Short lists and ranges of step 1 are virtualized. A for looping over a range is as efficient as the common C for loop. For the other cases of lists see (4).

Minimal support only. Objects of this type are never virtualized. The majority of the CPU time is probably spent doing the actual operation anyway, not in the Python glue.

Virtual-time strings come in many flavors: single characters implemented as a single byte; slices implemented as a pointer to a portion of the full string; concatenated strings implemented as a (possibly virtual) list of the strings this string is the join of. Text-manipulation algorithms should see massive speed-ups.

Programs manipulating small tuples in local variables can see them completely virtualized away.
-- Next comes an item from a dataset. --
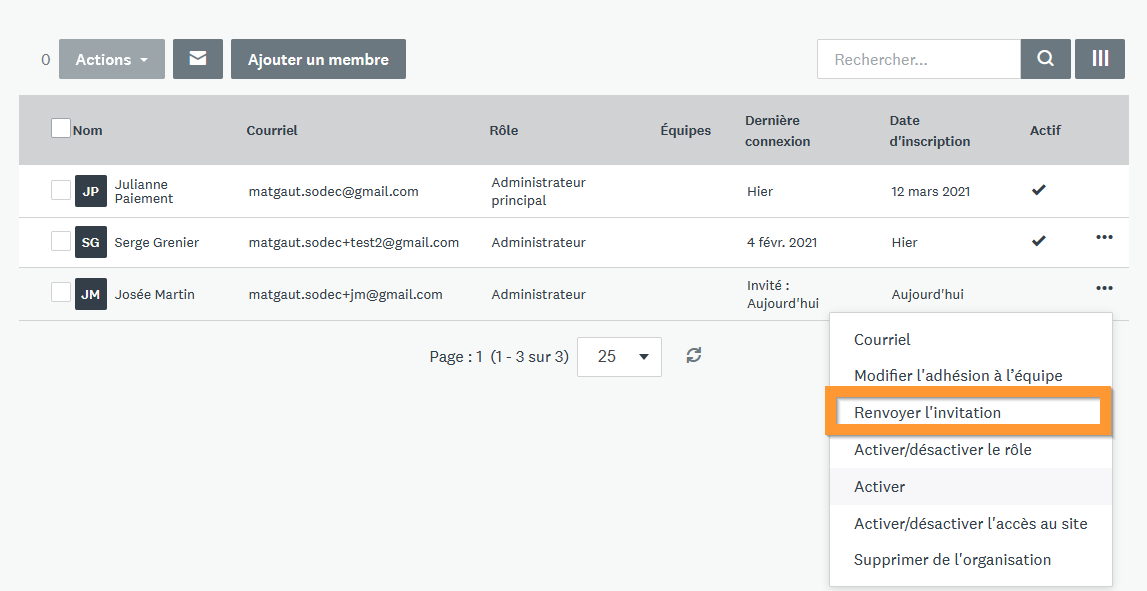Click the JP avatar for Julianne Paiement
1147x591 pixels.
90,191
In general however, the gains with tuples are mostly derived from the various places where Python (and Psyco that mimics it) internally manipulates tuples.

Psyco can optimize range well enough to make xrange useless. Indeed, with no specific support xrange would be less efficient than range! Currently xrange is almost identical to range.

Without keyword argument dictionary.

Type codes 'I' and 'L' are not supported. Type code 'f' does not support item assignment. The speed of a complex algorithm using an array as buffer (like manipulating an image pixel-by-pixel) should be very high; closer to C than plain Python.

Missing: frexp, ldexp, log, log10, modf. See note (5).

Systematically avoid map and filter and replace them with list comprehension (section 2.4).